Unlocking Data Orchestration: How to Orchestrate Fivetran and dbt with Dagster

Jordan Ilyat
Rittman Analytics Blog
8 min readOct 6, 2023

--

In today’s data-centric world, organisations generate volumes of data from various sources, with many tools in the modern data stack creating their own stream of information. Data projects span across multiple teams and systems, leaving organisations without a global view of their most valuable assets.

This fragmented approach to data management results in a complex maze of siloed sources, convoluted transformations, and missed opportunities. The key to informed decision-making lies in the ability to harness the full potential of your data.

“Imagine a world where data flows seamlessly from source to analysis, where transformations are executed with precision, and where data engineers and analysts collaborate effortlessly.”

This is the world of orchestrating Fivetran and dbt with Dagster — an ecosystem that unlocked to me the power of Dagster, focusing on the end products of data transformation, rather than the process itself.

Is Dagster just an orchestrator?

In a well-orchestrated modern data stack, visibility extends across teams, ensuring that valuable insights are accessible throughout the organisation’s data landscape. This accessibility ensures that opportunities for data-guided decision-making are not overlooked, ultimately contributing to the success of strategies and outcomes.

The Orchestration Journey

Data is an invaluable asset, but its value to an organisation remains untapped until it is harnessed, transformed, and made accessible to those who need it most.

The orchestration journey involves a series of steps, from the moment data is ingested to when it is finally transformed into meaningful insights.

Fivetran: Streamlining Data Ingestion

“Fivetran solves the data engineering problem of ensuring data flows effortlessly into your centralised data warehouse.”

dbt: Transforming Data with Confidence

“dbt enables you to transform your raw data into structured, organised, and reliable data.”

Dagster: Orchestrating the flow

“Dagster is experiencing an evolution, transitioning from an orchestration tool to becoming a true data control plane — a pivotal shift in the role of data orchestrators within the Modern Data Stack”

These three components — Fivetran, dbt, and Dagster — work in harmony to streamline data operations, enable confident data transformations, and orchestrate the flow of software-defined assets throughout the organisation.

How do you orchestrate Fivetran and dbt with Dagster?

TASK DIRECTIONS -> In the post on orchestrating Fivetran and dbt with Dagster, what transition is Dagster described as undergoing?

PROVIDED MATERIAL ->

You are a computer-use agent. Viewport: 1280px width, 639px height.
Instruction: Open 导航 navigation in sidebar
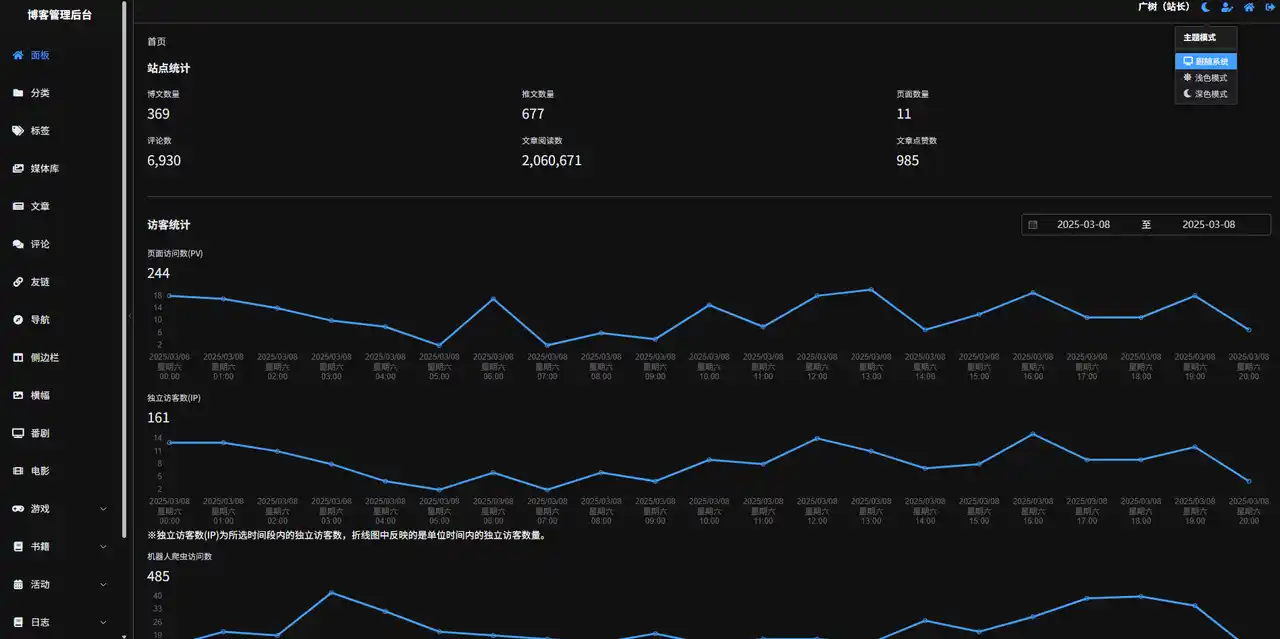(40, 320)
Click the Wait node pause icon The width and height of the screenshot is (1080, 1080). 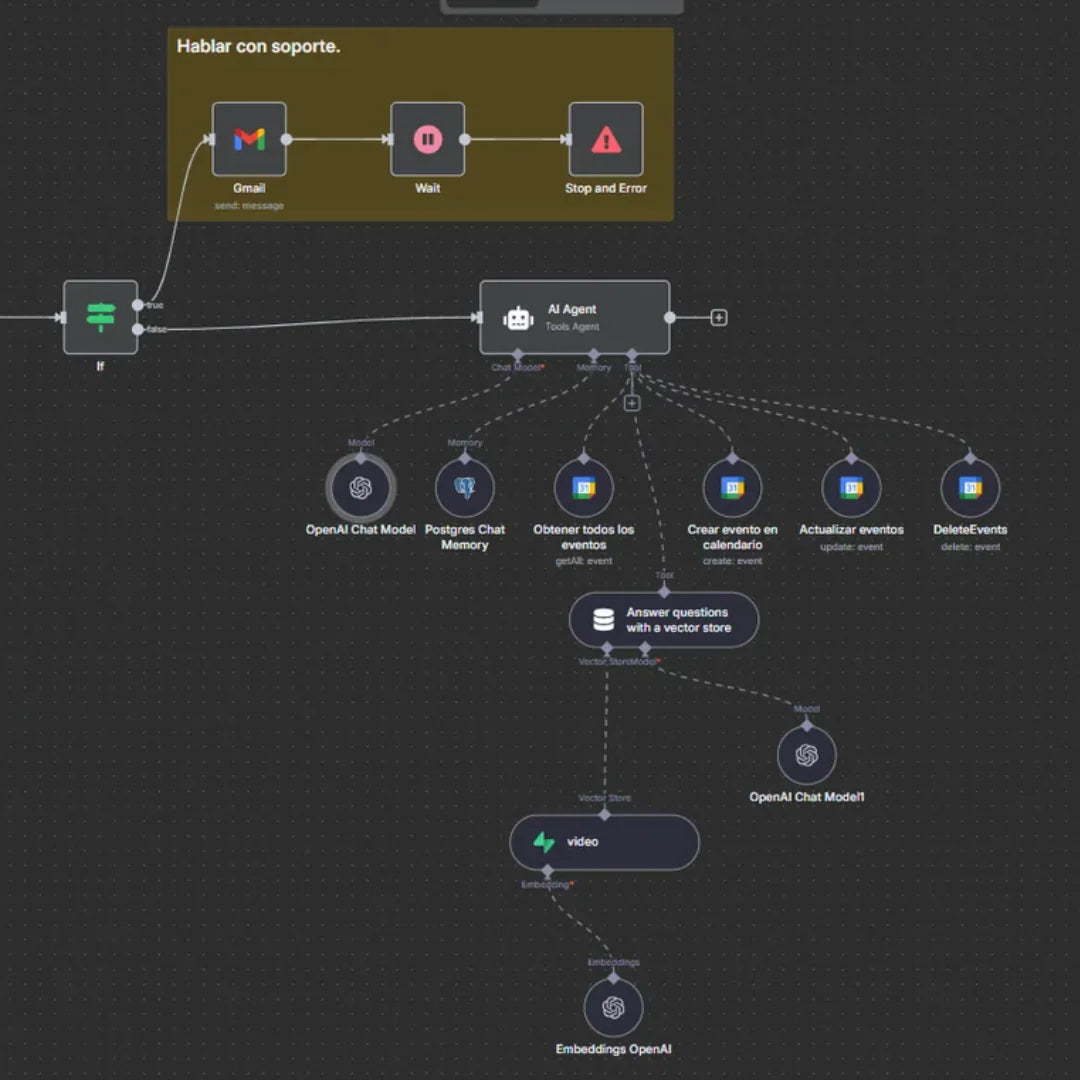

TASK OUTPUT -> From an orchestration tool to a true data control plane.